Feel free to leave your comment anonymously (well, people feel free to do that anyway). I don’t particularly trust my own experience since I feel that I was probably more independent than most as a graduate student, and was fairly happy working alone in my office (not to mention already having a number of collaborations ongoing with Kevin Buzzard and Matthew Emerton). Harvard was a welcoming and friendly place (to me), but my best interactions happened serendipitously more often than not. The initial seeds of my collaboration with Barry started by joining in conversations he was having with Romyar Sharifi and William Stein in front of their offices (all on the 5th floor I believe) discussing (early forms of) Sharifiology in the context of Barry’s paper on the Eisenstein ideal. I had a few lunches with Richard Taylor at the law school (I have a vague memory that I realized this was possible from Toby — could that be right?). Richard is definitely generous with his time, and (in this context) he was ideal for bouncing off ideas. On the other hand, I don’t think Richard’s style in mathematical conversation is to be very speculative; he certainly never suggested any particular problem to me but nor did I ask. My collaboration with Nathan surely started out by virtue of the fact that we would chat socially at tea time.

I can’t quite distill from my own experiences either any recommendations for new postdocs or specific recommendations for institutions (particularly the University of Chicago) to put things in place to improve the lives of postdocs. But perhaps you can help!

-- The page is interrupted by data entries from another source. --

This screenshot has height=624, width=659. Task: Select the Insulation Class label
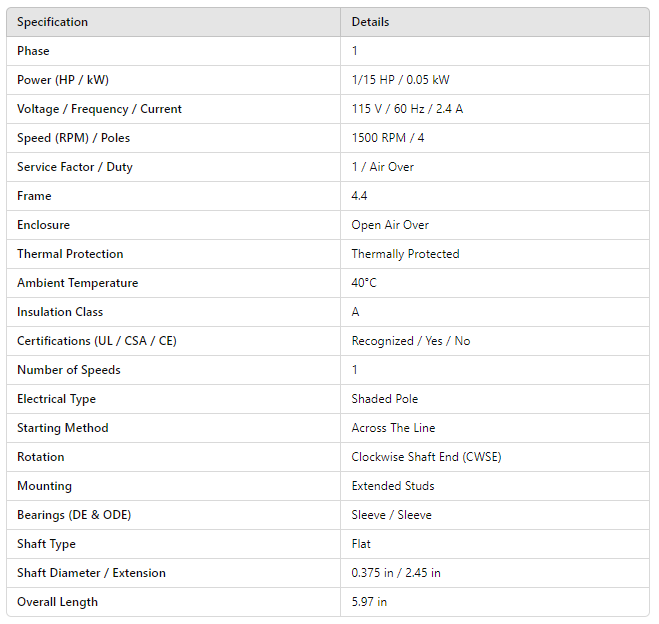click(60, 312)
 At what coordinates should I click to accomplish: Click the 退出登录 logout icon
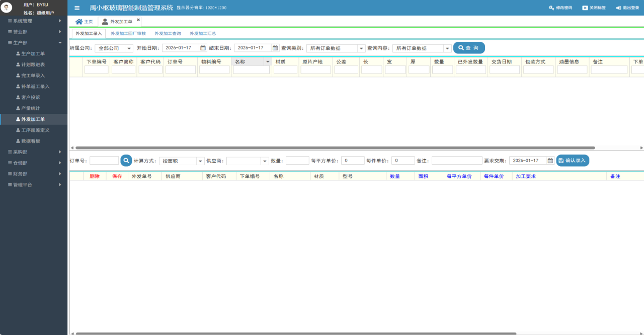[x=618, y=8]
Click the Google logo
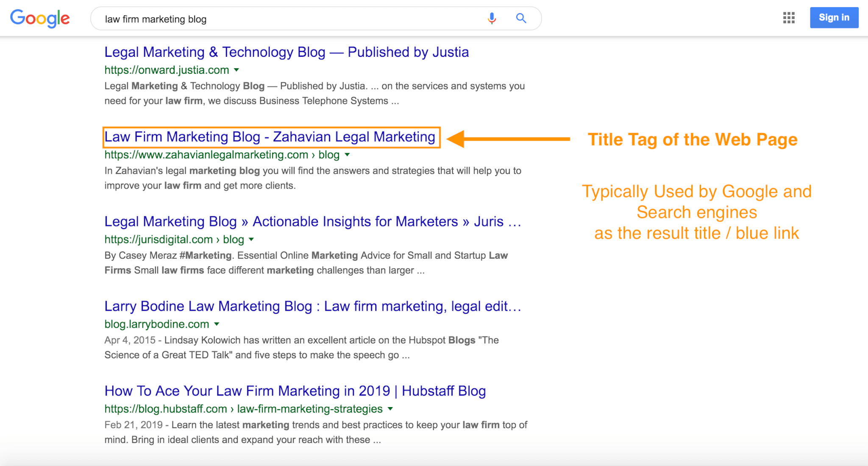This screenshot has height=466, width=868. pos(40,19)
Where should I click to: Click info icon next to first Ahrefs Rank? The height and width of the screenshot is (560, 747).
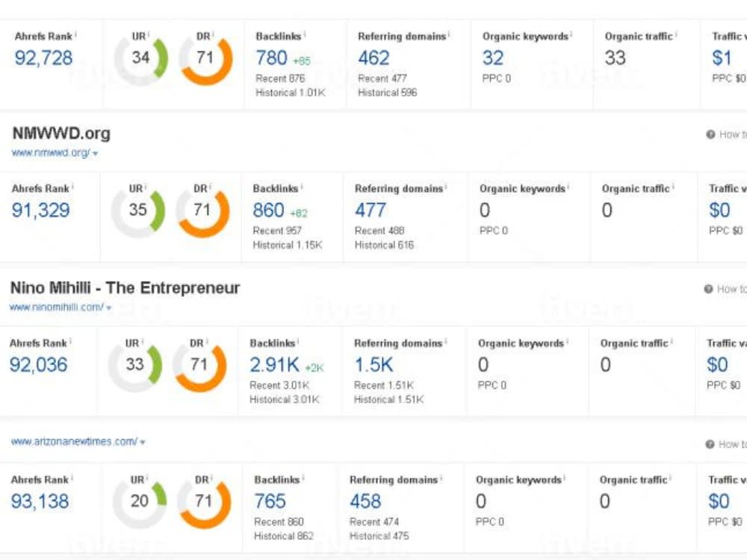pyautogui.click(x=76, y=34)
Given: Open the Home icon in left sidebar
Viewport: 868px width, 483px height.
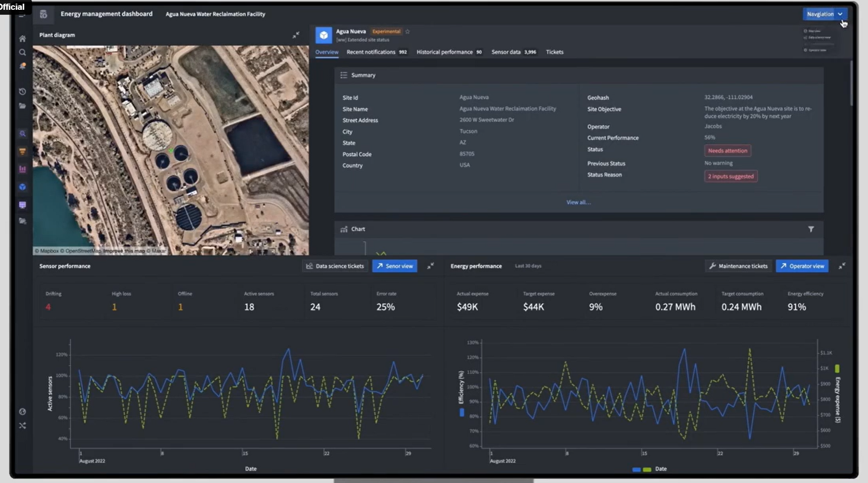Looking at the screenshot, I should pyautogui.click(x=22, y=38).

Posted in Mathematics | | 4 Comments

Local-global compatibility for imaginary quadratic fields

One of the key steps in the 10-author paper is to prove results on local-global compatibility for Galois representations associated to torsion classes. The results proved in that paper, unfortunately, fall well-short of the optimal desired local-global compatibility statement, because there are very restrictive conditions on how the relevant primes interact with the corresponding CM field F/F^+. This is not a difficulty when it comes to modularity lifting providing one can replace F by a solvable CM extension H/F where all the required hypotheses hold. However, there are certainly other circumstances where one would like to work with a fixed F without making such a base change. One particularly interesting case is the case when the maximal totally real subfield F^+ is the rational numbers, or equivalently when F is an imaginary quadratic field. There are many reasons to be interested in this case in particular; it relates to classically studied objects (Bianchi groups) and it’s one of the very few contexts in which we have optimal results about which homology groups can have interesting torsion (in this case, you only have torsion in degree one). So how restrictive are the local-global theorems in this case? The answer is pretty restrictive — that is, they never apply directly. If one is happy to restrict to residual representations, however, then there are cheats in some cases.

For example:

Lemma: Let F be an imaginary quadratic field in which p > 3 splits, and suppose that $\Gamma$ is a congruence subgroup of $\mathrm{GL}_2(\mathcal{O}_F)$ of level N prime to p. Let $\displaystyle{\overline{\rho}: G_F \rightarrow \mathrm{GL}_2(\overline{\mathbf{F}}_p)}$

be a semi-simple Galois representation associated to a Hecke eigenclass in $H_1(\Gamma,\overline{\mathbf{F}}_p).$
Assume that the image of this representation contains SL_2(F_p). Then $\overline{\rho}$ is finite flat at primes dividing p.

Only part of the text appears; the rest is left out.